Task:
In each of the lines below, change every instance of "webpages" to "web pages" and leave all other text as it is.
++++++++++++++++++++
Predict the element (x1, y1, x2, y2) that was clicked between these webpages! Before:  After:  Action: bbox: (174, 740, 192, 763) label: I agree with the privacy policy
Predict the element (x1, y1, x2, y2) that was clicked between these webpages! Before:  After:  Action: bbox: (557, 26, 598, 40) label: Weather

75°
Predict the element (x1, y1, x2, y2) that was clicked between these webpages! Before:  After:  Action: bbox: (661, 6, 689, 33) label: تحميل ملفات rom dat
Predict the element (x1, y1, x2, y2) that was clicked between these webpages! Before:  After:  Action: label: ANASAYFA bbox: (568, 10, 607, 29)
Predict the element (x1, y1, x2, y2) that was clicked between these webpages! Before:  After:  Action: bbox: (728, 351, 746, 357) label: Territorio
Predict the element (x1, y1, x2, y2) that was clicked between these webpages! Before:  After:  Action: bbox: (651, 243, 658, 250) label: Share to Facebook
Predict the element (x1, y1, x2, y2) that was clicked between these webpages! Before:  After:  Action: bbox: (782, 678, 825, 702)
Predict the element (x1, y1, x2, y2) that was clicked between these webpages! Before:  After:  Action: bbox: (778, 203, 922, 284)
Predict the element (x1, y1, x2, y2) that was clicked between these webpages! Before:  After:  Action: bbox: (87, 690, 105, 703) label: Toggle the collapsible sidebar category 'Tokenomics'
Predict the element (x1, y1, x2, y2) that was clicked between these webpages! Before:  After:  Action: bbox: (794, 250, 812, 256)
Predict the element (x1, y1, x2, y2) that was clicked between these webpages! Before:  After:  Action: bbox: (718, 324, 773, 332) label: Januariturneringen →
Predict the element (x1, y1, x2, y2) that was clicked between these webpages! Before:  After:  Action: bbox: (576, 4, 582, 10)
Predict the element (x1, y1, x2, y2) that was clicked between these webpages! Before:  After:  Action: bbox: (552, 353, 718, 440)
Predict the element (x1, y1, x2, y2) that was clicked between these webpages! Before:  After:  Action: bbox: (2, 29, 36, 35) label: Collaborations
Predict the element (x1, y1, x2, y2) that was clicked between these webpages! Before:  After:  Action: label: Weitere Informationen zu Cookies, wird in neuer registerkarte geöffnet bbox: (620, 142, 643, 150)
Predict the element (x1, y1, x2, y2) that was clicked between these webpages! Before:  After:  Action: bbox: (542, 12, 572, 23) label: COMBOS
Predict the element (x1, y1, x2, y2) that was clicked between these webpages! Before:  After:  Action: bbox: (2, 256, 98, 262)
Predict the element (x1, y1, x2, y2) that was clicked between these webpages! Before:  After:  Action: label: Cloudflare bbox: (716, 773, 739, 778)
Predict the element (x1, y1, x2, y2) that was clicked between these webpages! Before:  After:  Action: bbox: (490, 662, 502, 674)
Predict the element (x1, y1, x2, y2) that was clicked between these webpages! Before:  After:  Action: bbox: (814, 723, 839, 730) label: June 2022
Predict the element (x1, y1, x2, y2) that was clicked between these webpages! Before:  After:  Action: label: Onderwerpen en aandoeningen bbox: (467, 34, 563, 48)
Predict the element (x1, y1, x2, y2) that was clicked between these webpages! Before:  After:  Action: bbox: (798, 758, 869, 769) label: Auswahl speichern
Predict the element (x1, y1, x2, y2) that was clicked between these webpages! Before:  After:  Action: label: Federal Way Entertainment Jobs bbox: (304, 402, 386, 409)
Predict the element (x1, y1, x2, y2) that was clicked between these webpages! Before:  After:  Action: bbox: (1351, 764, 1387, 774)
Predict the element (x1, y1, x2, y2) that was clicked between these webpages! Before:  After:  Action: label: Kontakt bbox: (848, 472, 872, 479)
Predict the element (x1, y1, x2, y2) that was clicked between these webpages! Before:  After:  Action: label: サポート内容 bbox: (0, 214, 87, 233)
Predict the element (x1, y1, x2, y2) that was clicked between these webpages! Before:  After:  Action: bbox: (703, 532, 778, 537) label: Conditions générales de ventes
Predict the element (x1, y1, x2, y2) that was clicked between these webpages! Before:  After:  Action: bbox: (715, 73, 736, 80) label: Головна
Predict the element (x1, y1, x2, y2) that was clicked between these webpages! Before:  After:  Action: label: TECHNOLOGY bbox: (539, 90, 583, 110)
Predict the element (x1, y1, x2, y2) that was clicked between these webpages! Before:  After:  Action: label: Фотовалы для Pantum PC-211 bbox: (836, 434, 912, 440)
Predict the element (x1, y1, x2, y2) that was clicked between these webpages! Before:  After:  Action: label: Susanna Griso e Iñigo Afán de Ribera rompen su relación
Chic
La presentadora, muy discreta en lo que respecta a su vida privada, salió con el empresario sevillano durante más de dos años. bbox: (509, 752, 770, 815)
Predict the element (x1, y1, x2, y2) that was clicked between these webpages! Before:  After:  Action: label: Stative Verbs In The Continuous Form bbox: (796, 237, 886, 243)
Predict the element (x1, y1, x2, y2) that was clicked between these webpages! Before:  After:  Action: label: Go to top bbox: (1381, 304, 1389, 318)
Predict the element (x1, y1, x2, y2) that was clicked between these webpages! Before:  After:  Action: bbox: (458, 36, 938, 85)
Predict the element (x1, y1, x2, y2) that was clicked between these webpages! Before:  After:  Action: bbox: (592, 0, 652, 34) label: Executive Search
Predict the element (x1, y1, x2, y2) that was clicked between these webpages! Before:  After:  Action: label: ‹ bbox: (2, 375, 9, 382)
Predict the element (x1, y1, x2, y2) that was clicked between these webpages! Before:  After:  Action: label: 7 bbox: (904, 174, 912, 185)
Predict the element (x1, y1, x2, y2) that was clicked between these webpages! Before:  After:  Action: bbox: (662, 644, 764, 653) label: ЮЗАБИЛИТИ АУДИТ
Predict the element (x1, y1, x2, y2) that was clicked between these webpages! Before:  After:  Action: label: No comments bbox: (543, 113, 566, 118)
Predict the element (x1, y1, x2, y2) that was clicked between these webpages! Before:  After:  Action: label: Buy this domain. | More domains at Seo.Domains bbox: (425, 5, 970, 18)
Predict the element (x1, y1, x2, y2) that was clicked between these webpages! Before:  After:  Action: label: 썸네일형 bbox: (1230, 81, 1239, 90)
++++++++++++++++++++
Response to the task:
Predict the element (x1, y1, x2, y2) that was clicked between these web pages! Before:  After:  Action: bbox: (174, 740, 192, 763) label: I agree with the privacy policy
Predict the element (x1, y1, x2, y2) that was clicked between these web pages! Before:  After:  Action: bbox: (557, 26, 598, 40) label: Weather

75°
Predict the element (x1, y1, x2, y2) that was clicked between these web pages! Before:  After:  Action: bbox: (661, 6, 689, 33) label: تحميل ملفات rom dat
Predict the element (x1, y1, x2, y2) that was clicked between these web pages! Before:  After:  Action: label: ANASAYFA bbox: (568, 10, 607, 29)
Predict the element (x1, y1, x2, y2) that was clicked between these web pages! Before:  After:  Action: bbox: (728, 351, 746, 357) label: Territorio
Predict the element (x1, y1, x2, y2) that was clicked between these web pages! Before:  After:  Action: bbox: (651, 243, 658, 250) label: Share to Facebook
Predict the element (x1, y1, x2, y2) that was clicked between these web pages! Before:  After:  Action: bbox: (782, 678, 825, 702)
Predict the element (x1, y1, x2, y2) that was clicked between these web pages! Before:  After:  Action: bbox: (778, 203, 922, 284)
Predict the element (x1, y1, x2, y2) that was clicked between these web pages! Before:  After:  Action: bbox: (87, 690, 105, 703) label: Toggle the collapsible sidebar category 'Tokenomics'
Predict the element (x1, y1, x2, y2) that was clicked between these web pages! Before:  After:  Action: bbox: (794, 250, 812, 256)
Predict the element (x1, y1, x2, y2) that was clicked between these web pages! Before:  After:  Action: bbox: (718, 324, 773, 332) label: Januariturneringen →
Predict the element (x1, y1, x2, y2) that was clicked between these web pages! Before:  After:  Action: bbox: (576, 4, 582, 10)
Predict the element (x1, y1, x2, y2) that was clicked between these web pages! Before:  After:  Action: bbox: (552, 353, 718, 440)
Predict the element (x1, y1, x2, y2) that was clicked between these web pages! Before:  After:  Action: bbox: (2, 29, 36, 35) label: Collaborations
Predict the element (x1, y1, x2, y2) that was clicked between these web pages! Before:  After:  Action: label: Weitere Informationen zu Cookies, wird in neuer registerkarte geöffnet bbox: (620, 142, 643, 150)
Predict the element (x1, y1, x2, y2) that was clicked between these web pages! Before:  After:  Action: bbox: (542, 12, 572, 23) label: COMBOS
Predict the element (x1, y1, x2, y2) that was clicked between these web pages! Before:  After:  Action: bbox: (2, 256, 98, 262)
Predict the element (x1, y1, x2, y2) that was clicked between these web pages! Before:  After:  Action: label: Cloudflare bbox: (716, 773, 739, 778)
Predict the element (x1, y1, x2, y2) that was clicked between these web pages! Before:  After:  Action: bbox: (490, 662, 502, 674)
Predict the element (x1, y1, x2, y2) that was clicked between these web pages! Before:  After:  Action: bbox: (814, 723, 839, 730) label: June 2022
Predict the element (x1, y1, x2, y2) that was clicked between these web pages! Before:  After:  Action: label: Onderwerpen en aandoeningen bbox: (467, 34, 563, 48)
Predict the element (x1, y1, x2, y2) that was clicked between these web pages! Before:  After:  Action: bbox: (798, 758, 869, 769) label: Auswahl speichern
Predict the element (x1, y1, x2, y2) that was clicked between these web pages! Before:  After:  Action: label: Federal Way Entertainment Jobs bbox: (304, 402, 386, 409)
Predict the element (x1, y1, x2, y2) that was clicked between these web pages! Before:  After:  Action: bbox: (1351, 764, 1387, 774)
Predict the element (x1, y1, x2, y2) that was clicked between these web pages! Before:  After:  Action: label: Kontakt bbox: (848, 472, 872, 479)
Predict the element (x1, y1, x2, y2) that was clicked between these web pages! Before:  After:  Action: label: サポート内容 bbox: (0, 214, 87, 233)
Predict the element (x1, y1, x2, y2) that was clicked between these web pages! Before:  After:  Action: bbox: (703, 532, 778, 537) label: Conditions générales de ventes
Predict the element (x1, y1, x2, y2) that was clicked between these web pages! Before:  After:  Action: bbox: (715, 73, 736, 80) label: Головна
Predict the element (x1, y1, x2, y2) that was clicked between these web pages! Before:  After:  Action: label: TECHNOLOGY bbox: (539, 90, 583, 110)
Predict the element (x1, y1, x2, y2) that was clicked between these web pages! Before:  After:  Action: label: Фотовалы для Pantum PC-211 bbox: (836, 434, 912, 440)
Predict the element (x1, y1, x2, y2) that was clicked between these web pages! Before:  After:  Action: label: Susanna Griso e Iñigo Afán de Ribera rompen su relación
Chic
La presentadora, muy discreta en lo que respecta a su vida privada, salió con el empresario sevillano durante más de dos años. bbox: (509, 752, 770, 815)
Predict the element (x1, y1, x2, y2) that was clicked between these web pages! Before:  After:  Action: label: Stative Verbs In The Continuous Form bbox: (796, 237, 886, 243)
Predict the element (x1, y1, x2, y2) that was clicked between these web pages! Before:  After:  Action: label: Go to top bbox: (1381, 304, 1389, 318)
Predict the element (x1, y1, x2, y2) that was clicked between these web pages! Before:  After:  Action: bbox: (458, 36, 938, 85)
Predict the element (x1, y1, x2, y2) that was clicked between these web pages! Before:  After:  Action: bbox: (592, 0, 652, 34) label: Executive Search
Predict the element (x1, y1, x2, y2) that was clicked between these web pages! Before:  After:  Action: label: ‹ bbox: (2, 375, 9, 382)
Predict the element (x1, y1, x2, y2) that was clicked between these web pages! Before:  After:  Action: label: 7 bbox: (904, 174, 912, 185)
Predict the element (x1, y1, x2, y2) that was clicked between these web pages! Before:  After:  Action: bbox: (662, 644, 764, 653) label: ЮЗАБИЛИТИ АУДИТ
Predict the element (x1, y1, x2, y2) that was clicked between these web pages! Before:  After:  Action: label: No comments bbox: (543, 113, 566, 118)
Predict the element (x1, y1, x2, y2) that was clicked between these web pages! Before:  After:  Action: label: Buy this domain. | More domains at Seo.Domains bbox: (425, 5, 970, 18)
Predict the element (x1, y1, x2, y2) that was clicked between these web pages! Before:  After:  Action: label: 썸네일형 bbox: (1230, 81, 1239, 90)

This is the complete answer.